Orchestrated ETL Design Pattern for Apache Spark and Databricks
This article describes ideas based on existing software design patterns that can be applied to designing data processing libraries to be used by Databricks
As a data platform grows bigger it becomes harder and more complex to maintain a large set of Notebooks. Although, reusing code between Notebooks is possible using the %run
command, it is neither elegant nor efficient.

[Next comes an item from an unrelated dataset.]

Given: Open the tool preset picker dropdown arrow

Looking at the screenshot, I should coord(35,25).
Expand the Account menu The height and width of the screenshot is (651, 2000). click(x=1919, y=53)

The goal in mind when writing this is to move as much code regarding ETL operations as possible, if not all, away from Notebooks and into a Python library. This library should also contain reusable components for ingesting data in various formats from various data sources into a variety of data stores
Databricks Notebooks should be used for only 3 things:
- Data exploration
- Executing library code
- Interacting with the dbutils API (i.e. reading secrets or setting up widgets for parameterized jobs)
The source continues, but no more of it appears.